Una mañana de agosto en Saint-Tropez, en el café Sennequier, que acaba de abrir las puertas. Hace rato que ha salido el sol, yo aún no me he acostado. A esta hora y en esta época, aparte de dos criadas soñolientas que manejan distraídamente sus escobas, no hay absolutamente nadie en el puerto dormido, donde se alinean, a lo largo de las terrazas, centenares de sillas vacías. Salvo, dos mesas más allá, las que ocupan Picasso y Jacqueline. Yo soy cronista. Todos los días tengo que alimentar con informaciones una página entera de un diario: Picasso, gran oportunidad. Llega de pronto otro tipo, barbudo, sexagenario y mugriento, cuyos andares inseguros, de no ser por la cartera de dibujo que aprieta debajo de un brazo, anuncian al vagabundo que acaba de levantarse de una curda al aire libre.

-¿Me permite?
Sonrisa de Picasso; yo daría cualquier cosa por adivinar si el artista ambulante ha reconocido a su ilustre modelo. ¿Cómo saberlo?

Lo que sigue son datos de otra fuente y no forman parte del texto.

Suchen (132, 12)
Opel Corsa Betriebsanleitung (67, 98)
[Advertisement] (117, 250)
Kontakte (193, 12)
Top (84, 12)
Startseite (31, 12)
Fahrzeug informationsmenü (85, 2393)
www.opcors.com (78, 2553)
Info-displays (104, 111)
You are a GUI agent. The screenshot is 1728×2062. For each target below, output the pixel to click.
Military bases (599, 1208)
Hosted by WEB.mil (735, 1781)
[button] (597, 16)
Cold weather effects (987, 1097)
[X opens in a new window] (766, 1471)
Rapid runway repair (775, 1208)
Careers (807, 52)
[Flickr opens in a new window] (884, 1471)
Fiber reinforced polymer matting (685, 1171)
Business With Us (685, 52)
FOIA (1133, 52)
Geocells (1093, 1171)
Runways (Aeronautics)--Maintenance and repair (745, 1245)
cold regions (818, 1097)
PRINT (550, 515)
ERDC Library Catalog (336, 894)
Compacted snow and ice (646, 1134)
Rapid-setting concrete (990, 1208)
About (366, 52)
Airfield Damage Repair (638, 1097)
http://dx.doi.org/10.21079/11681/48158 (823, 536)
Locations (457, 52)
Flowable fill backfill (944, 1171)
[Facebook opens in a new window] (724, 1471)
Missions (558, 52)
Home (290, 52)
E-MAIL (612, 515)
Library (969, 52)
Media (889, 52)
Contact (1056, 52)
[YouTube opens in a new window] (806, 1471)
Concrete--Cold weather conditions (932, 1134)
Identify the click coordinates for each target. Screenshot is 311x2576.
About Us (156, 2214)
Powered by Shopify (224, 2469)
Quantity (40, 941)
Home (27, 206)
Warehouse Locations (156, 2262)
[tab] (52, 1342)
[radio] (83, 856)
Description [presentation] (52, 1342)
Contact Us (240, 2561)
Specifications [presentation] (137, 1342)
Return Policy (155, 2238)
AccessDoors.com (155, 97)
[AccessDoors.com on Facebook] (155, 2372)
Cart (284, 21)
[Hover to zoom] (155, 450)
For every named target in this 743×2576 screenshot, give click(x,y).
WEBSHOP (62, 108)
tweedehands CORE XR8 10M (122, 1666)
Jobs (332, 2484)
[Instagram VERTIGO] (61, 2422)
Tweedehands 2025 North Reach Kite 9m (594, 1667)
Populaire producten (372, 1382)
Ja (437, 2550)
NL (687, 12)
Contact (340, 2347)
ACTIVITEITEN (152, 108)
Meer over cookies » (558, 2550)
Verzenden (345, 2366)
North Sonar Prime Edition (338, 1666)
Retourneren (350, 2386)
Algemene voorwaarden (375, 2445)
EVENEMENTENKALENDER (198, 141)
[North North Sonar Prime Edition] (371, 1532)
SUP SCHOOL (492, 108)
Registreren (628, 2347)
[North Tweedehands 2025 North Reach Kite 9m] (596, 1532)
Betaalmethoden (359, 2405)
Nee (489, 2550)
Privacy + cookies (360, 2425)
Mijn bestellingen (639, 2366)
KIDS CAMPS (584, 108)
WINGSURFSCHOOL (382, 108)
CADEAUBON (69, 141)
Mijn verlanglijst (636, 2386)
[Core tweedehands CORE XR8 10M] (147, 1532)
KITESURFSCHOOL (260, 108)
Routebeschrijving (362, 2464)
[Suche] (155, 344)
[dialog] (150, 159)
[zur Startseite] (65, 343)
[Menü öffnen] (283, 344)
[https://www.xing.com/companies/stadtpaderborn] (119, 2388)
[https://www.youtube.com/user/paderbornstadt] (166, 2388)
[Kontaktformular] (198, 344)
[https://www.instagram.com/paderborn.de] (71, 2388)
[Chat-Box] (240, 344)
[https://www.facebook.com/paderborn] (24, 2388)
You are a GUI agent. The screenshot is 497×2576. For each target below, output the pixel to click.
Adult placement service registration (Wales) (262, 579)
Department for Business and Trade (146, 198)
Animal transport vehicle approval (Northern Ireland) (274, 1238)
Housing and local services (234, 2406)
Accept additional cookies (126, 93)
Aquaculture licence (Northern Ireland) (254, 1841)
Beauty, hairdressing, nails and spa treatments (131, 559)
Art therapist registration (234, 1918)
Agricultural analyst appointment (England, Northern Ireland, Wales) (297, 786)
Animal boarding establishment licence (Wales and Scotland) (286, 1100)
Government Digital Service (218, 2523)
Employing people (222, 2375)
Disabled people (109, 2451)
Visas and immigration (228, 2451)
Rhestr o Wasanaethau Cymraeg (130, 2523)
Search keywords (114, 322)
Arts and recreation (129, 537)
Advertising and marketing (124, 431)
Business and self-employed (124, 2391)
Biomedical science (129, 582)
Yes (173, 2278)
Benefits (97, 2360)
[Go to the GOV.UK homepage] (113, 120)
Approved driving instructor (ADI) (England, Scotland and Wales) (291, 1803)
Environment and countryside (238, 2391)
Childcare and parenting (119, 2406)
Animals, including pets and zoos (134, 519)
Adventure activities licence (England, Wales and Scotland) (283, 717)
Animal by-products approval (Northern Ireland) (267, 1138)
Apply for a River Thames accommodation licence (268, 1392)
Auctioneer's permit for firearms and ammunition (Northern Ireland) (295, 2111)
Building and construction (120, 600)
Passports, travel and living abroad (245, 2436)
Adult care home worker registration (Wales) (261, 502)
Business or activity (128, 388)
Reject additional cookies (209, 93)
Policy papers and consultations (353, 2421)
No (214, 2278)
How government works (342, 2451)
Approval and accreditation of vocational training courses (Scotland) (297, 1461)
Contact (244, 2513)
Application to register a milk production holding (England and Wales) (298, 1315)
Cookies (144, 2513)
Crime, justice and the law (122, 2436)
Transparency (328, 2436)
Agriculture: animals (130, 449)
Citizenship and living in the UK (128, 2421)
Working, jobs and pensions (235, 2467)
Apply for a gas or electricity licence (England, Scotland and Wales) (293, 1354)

Imperturbable, empieza a dibujar en un bloc, mientras Picasso y Jacqueline charlan tomando sus cafés.
Diez minutos después el retrato está terminado.
-A ver- Dice Picasso.
Se apodera de la obra. Yo paso por detrás y miro a hurtadillas: es infame.
Picasso lo examina con la misma concentración y seriedad que si se tratara de un incunable.
-Excelente-dice- ¿Cuánto te debo?
El otro dice:
-Para usted, Maestro, es gratis-
¡O sea, que le había reconocido!
Además acaba de tener una frase de gran señor.
Con un movimiento de la barbilla Picasso le señala el bloc y el lápiz.
-Dame-
En unos pocos trazos mágicos, suntuosos de seguridad y de sencillez, ejecuta el dibujo de una
cabra, lo fecha, lo firma y lo tiende a su oscuro colega: gesto de príncipe.